少女の方は意識もあったが、男の方は未だ目覚めない。
少女は起き上がり、自分の服を取りに行く。
敦がチラッと男を見ると男は急に起き上がった。
「あんた川に流されてて…大丈夫?」
敦の問いかけには答えず、男はキョロキョロと周りを見渡している。
「…助かったか……………ちぇっ」
男は敦に向き直る。
「君かい?私の入水を邪魔したのは」
「邪魔なんて、僕はただ助けようと……入水?」
「知らんかね入水。
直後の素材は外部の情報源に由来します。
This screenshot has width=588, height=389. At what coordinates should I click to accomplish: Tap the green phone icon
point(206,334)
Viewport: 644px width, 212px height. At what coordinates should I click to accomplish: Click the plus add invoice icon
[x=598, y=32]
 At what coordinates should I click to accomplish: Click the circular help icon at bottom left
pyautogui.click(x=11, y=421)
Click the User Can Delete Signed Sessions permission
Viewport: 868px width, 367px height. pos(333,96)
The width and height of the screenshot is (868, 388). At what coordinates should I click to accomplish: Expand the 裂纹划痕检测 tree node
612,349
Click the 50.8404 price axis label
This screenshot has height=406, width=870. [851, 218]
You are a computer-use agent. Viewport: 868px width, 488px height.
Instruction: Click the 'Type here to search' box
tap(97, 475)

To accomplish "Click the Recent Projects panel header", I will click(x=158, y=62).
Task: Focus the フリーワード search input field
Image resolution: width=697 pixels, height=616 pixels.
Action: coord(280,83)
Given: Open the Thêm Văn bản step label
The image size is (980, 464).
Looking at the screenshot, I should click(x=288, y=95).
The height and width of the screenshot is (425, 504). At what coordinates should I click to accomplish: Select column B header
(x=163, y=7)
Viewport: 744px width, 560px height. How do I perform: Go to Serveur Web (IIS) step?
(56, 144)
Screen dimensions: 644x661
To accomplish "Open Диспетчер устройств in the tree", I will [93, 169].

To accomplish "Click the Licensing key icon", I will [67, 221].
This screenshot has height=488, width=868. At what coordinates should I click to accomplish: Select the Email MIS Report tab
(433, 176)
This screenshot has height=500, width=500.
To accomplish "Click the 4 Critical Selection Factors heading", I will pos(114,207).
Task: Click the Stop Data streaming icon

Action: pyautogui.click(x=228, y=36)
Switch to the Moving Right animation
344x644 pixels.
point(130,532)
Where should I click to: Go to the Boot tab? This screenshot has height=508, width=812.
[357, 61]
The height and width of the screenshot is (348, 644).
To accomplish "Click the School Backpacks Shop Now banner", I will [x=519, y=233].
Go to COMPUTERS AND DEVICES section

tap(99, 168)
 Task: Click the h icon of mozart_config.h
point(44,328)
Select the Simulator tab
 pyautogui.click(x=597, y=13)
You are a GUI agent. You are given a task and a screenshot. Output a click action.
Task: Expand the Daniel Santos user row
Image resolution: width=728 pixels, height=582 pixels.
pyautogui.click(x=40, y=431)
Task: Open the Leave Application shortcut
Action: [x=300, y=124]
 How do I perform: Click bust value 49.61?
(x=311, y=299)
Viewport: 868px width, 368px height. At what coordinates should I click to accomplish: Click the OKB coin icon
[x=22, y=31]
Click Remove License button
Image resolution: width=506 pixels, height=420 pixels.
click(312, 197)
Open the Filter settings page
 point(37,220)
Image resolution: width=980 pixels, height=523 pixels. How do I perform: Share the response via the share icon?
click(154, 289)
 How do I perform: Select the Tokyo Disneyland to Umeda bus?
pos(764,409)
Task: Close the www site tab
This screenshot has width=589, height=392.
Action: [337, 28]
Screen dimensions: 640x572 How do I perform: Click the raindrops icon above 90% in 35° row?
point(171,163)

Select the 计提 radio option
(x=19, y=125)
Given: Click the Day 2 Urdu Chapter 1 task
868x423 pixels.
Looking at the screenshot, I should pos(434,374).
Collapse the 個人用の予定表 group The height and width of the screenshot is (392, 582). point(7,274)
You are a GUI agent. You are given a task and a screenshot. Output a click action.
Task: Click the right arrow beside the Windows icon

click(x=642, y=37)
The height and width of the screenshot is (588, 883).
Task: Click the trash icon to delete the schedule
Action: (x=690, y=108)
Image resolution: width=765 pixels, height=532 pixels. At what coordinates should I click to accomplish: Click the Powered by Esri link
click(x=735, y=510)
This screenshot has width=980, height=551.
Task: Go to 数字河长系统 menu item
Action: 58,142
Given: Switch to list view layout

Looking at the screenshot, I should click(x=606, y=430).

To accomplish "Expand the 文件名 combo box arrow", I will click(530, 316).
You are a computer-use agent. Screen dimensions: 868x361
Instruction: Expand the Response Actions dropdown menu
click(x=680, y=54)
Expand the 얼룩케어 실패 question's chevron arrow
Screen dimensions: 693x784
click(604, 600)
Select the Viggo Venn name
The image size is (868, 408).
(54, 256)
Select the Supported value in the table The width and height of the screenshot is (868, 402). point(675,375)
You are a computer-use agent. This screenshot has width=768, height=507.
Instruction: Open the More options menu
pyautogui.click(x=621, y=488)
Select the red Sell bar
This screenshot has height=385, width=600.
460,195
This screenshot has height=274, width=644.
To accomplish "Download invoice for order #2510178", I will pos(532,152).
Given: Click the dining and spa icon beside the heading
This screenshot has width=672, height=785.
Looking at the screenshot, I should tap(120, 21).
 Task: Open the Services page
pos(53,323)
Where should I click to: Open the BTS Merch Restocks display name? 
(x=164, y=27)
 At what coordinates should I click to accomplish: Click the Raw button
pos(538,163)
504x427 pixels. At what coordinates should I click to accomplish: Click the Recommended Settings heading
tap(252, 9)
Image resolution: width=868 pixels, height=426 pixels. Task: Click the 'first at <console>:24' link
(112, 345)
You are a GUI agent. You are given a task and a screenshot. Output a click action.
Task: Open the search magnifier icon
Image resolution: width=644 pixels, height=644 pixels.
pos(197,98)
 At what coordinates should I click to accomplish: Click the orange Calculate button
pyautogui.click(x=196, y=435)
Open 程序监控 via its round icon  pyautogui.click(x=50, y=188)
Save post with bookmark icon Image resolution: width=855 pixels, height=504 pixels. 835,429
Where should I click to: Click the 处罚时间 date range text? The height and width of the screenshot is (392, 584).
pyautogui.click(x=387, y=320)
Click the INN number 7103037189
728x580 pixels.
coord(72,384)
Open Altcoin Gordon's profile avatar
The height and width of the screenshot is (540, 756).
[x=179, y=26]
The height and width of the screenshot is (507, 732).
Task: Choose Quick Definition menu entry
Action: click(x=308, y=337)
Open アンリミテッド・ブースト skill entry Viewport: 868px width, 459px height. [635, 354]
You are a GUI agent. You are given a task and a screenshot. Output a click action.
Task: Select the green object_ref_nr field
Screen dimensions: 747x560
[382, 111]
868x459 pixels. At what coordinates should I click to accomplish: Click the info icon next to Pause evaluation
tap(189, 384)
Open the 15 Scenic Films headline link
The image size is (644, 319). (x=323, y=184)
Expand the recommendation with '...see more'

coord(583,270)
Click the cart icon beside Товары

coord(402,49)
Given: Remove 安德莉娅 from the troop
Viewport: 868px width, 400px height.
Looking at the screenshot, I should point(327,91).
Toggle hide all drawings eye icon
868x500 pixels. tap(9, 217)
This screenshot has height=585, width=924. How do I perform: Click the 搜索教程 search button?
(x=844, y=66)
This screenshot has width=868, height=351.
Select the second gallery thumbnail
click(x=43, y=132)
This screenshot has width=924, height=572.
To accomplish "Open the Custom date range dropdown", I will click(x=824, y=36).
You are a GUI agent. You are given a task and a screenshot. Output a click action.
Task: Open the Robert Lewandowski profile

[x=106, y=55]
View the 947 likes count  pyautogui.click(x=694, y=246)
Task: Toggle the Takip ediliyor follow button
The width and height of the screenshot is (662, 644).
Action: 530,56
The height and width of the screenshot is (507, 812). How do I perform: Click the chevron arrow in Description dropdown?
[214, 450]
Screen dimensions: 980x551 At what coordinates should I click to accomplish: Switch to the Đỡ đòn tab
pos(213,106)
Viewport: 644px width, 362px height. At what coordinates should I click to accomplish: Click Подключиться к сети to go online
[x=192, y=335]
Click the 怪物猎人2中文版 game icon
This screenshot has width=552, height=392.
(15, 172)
つまり自殺だよ」
「…………は?」
敦は呆れ顔で男を見ていた。
すると、男の後ろから先刻の少女がタオルを投げつけた。
「痛っ!…あ、葉琉!君も来てたのかい?」
男は敦と話していた時とは違う明るい口調で葉琉と呼ばれる少女を見た。
「あれ?何で葉琉も濡れているんだい?」
「なんで…?治ちゃんが河に流れてたからでしょ!?私が助けようと思って河に入ったら、足滑らせて一緒に流されそうになってた所を!この少年が助けてくれたの!」
葉琉は敦を指した。男はその指を追うように敦を見た。
「それは済まない事をした。何かお詫びをーー」
男が話し終える前に敦のお腹が鳴った。
「……空腹かい少年?」
「実はここ数日何も食べてなくて…」
次は敦が話し終える前に男のお腹が鳴った。
「私もだ。因みに財布も流されたれた」
男はあっけらかんとした表情で言った。
後ろでは葉琉が深い溜息を吐いていた。